Progressing from such ambitions to adoption of CRISPR/Cas9 is not straightforward. There are development and delivery challenges and costs, although the latter will decrease over time. Regulation is, without a doubt, a further issue, although currently the FDA and the EMA are supportive of getting new, effective treatments out to patients, knowing that they can reduce healthcare costs.
CRISPR/Cas9 also represents a business challenge: its “one-and-done” treatment approach could have a massively disruptive effect on more traditional market players. For big pharma, CRISPR/Cas9 could, for example, wipe out the antibody market for cancer treatments, and insulin producers would find themselves in trouble with the development of artificial pancreases. Then there is the issue of speed, as CRISPR/Cas9 could greatly reduce the time-to-market of new therapies.

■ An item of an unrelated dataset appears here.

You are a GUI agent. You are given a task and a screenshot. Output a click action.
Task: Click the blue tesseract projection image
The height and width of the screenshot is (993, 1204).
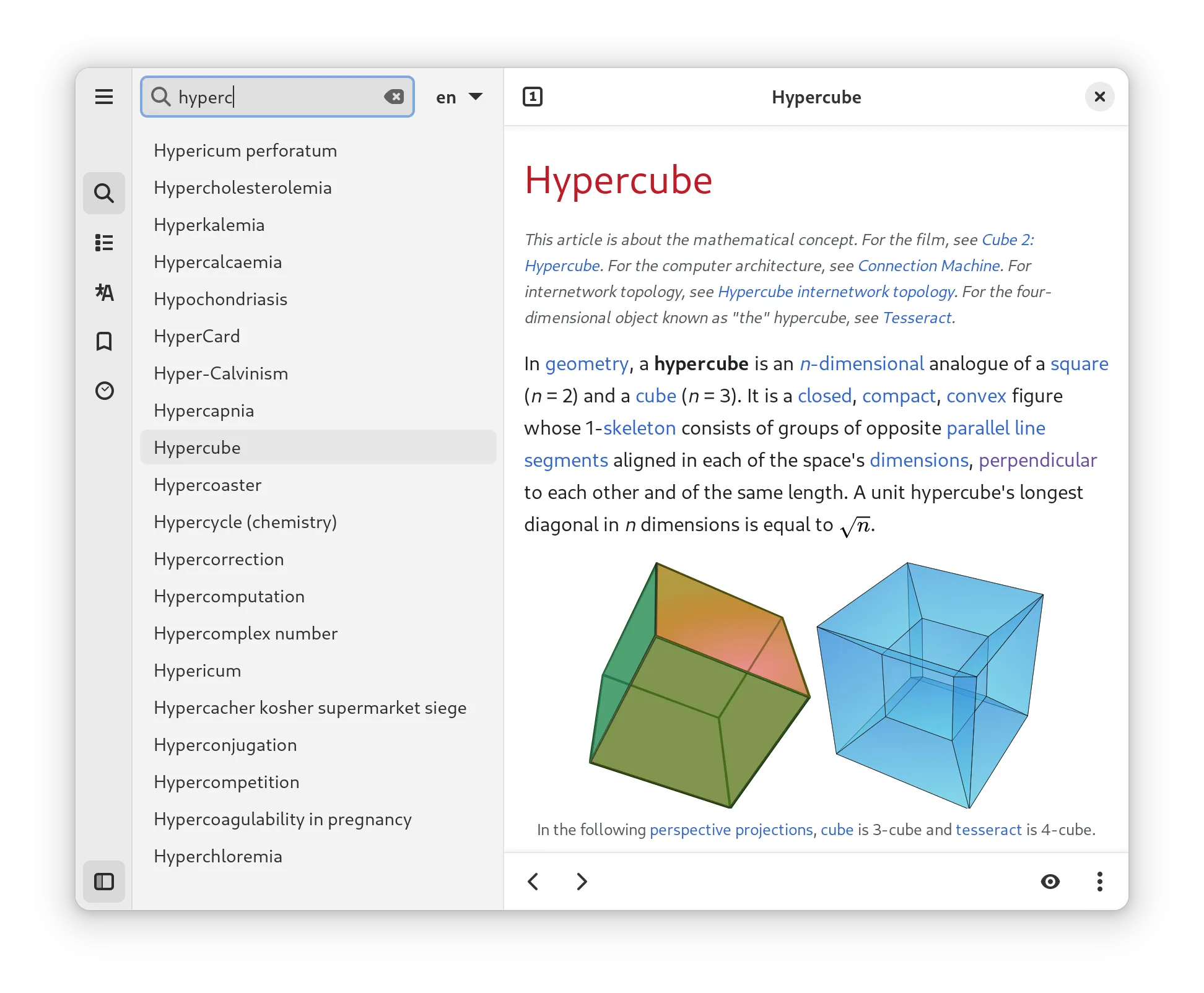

There is, of course, an ethical dimension too, as CRISPR/Cas9 has the potential to enhance the human body, and even to create a new species. Currently, only somatic cell lines are being edited (i.e. the edited genes are not passed on to offspring), rather than germline cells (i.e. egg and sperm cells, and embryos), meaning that genetic diseases can still be passed onto progeny.
The opportunity for the adoption and commercialisation of CRISPR/Cas9 therapies is exciting, being a potential game-changer for human health for decades to come. However, it also entails possible moral conflicts and uncertain outcomes, begging the question of how best to use the technology and ensure it is only for good.